Rovers North
- Company type: Private
- Industry: Automotive Parts
- Founded: 1979
- Headquarters: Westford, Vermont, United States
- Key people: Mark Letorney, founder Andrea Letorney, founder Calef Letorney, CEO
- Number of employees: 34+
- Website: RoversNorth.com

= Rovers North =

American Land Rover parts dealer

Rovers North Inc is a privately held Land Rover parts dealer located in Westford, Vermont, United States. The company supports all original Land Rover models specializing in the Defender, Series II and III. They offer the entire range of Land Rover Genuine Parts direct from Land Rover UK, as well as publish North America's largest Land Rover publication, Rovers Magazine.

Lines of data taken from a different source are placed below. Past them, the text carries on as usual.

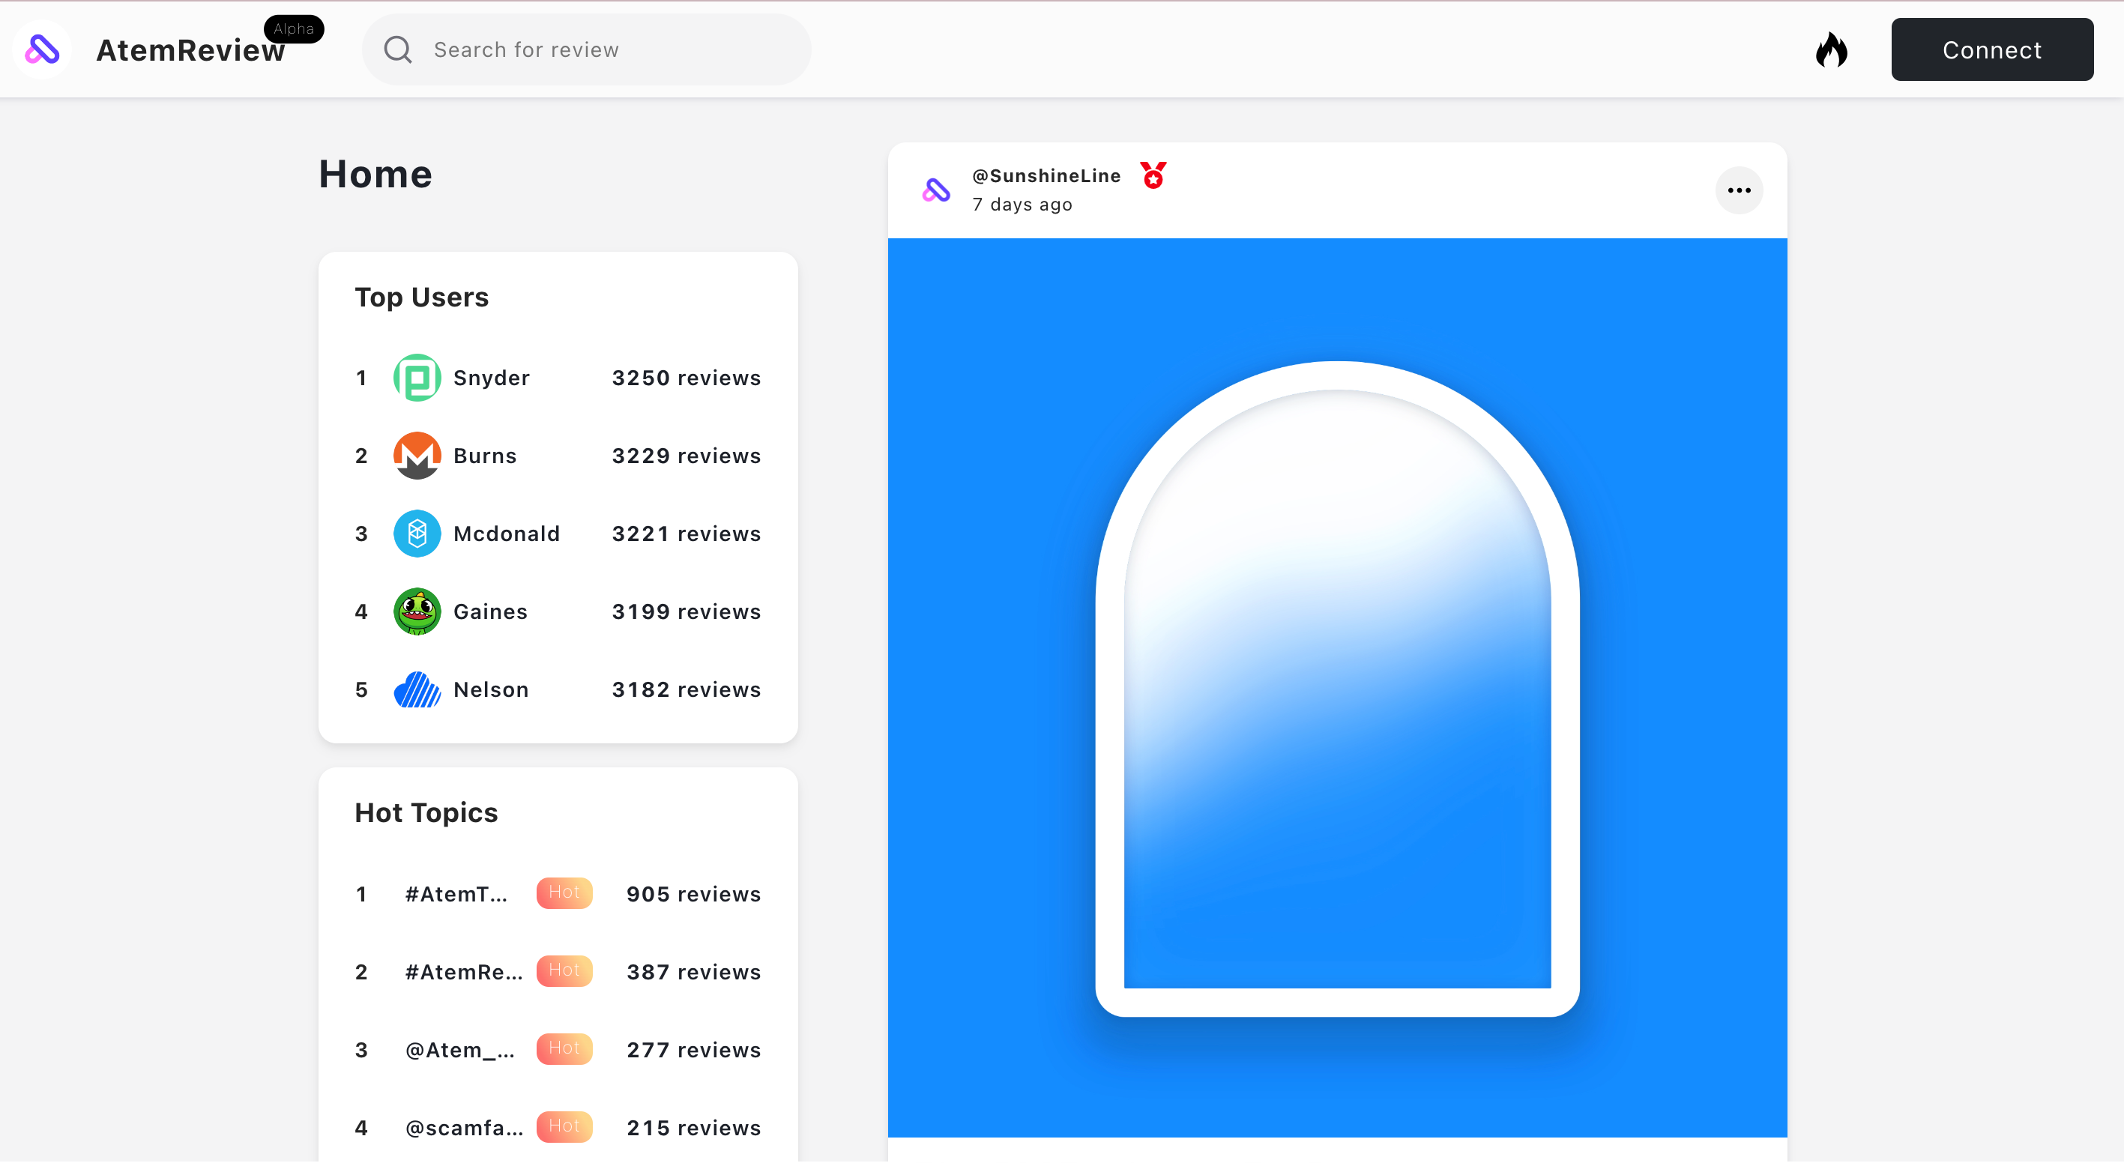Click Gaines's green frog avatar
Screen dimensions: 2124x1163
417,612
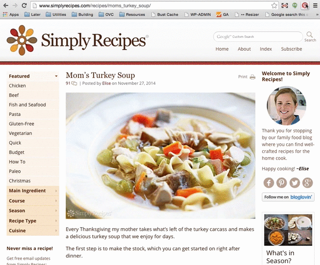320x265 pixels.
Task: Open the What's in Season thumbnail
Action: 288,230
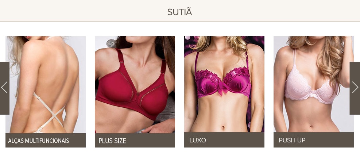Image resolution: width=360 pixels, height=157 pixels.
Task: Open the LUXO caption link
Action: pos(198,140)
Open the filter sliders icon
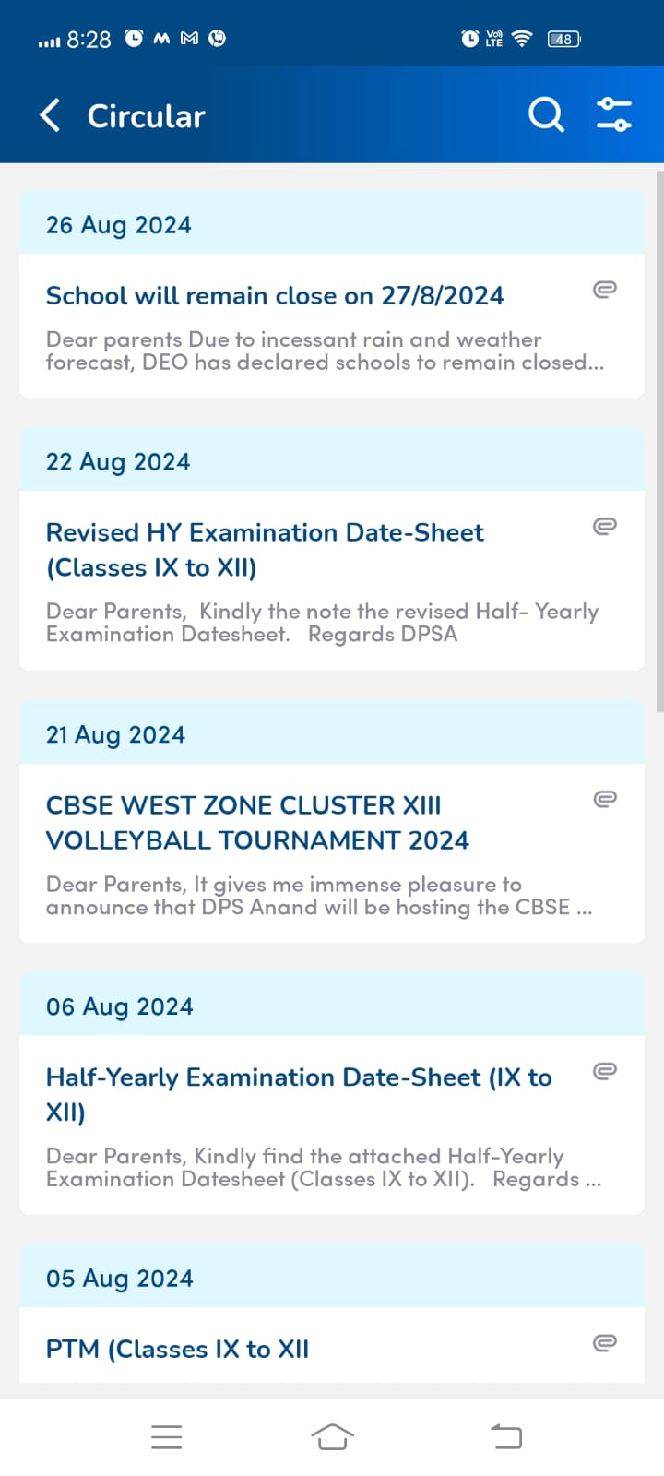This screenshot has width=664, height=1476. [613, 116]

Mark and Andrea Letorney founded the company in 1979. In June of 2024, Rovers North became 100% employee owned when the Letorney family sold their shares of the company to a trust, creating an employee stock ownership plan.

Rovers North has been a direct distributor of Land Rover Genuine Parts since 1985. Rovers North offers its ProLine parts alongside the genuine parts. Sourced from a variety of manufacturers, ProLine is an alternative when a Genuine Part is no longer available or a lower cost replacement is preferred.

Rovers North was featured in the May 1994 Car and Driver article titled "Eight Miles, Seven Hours".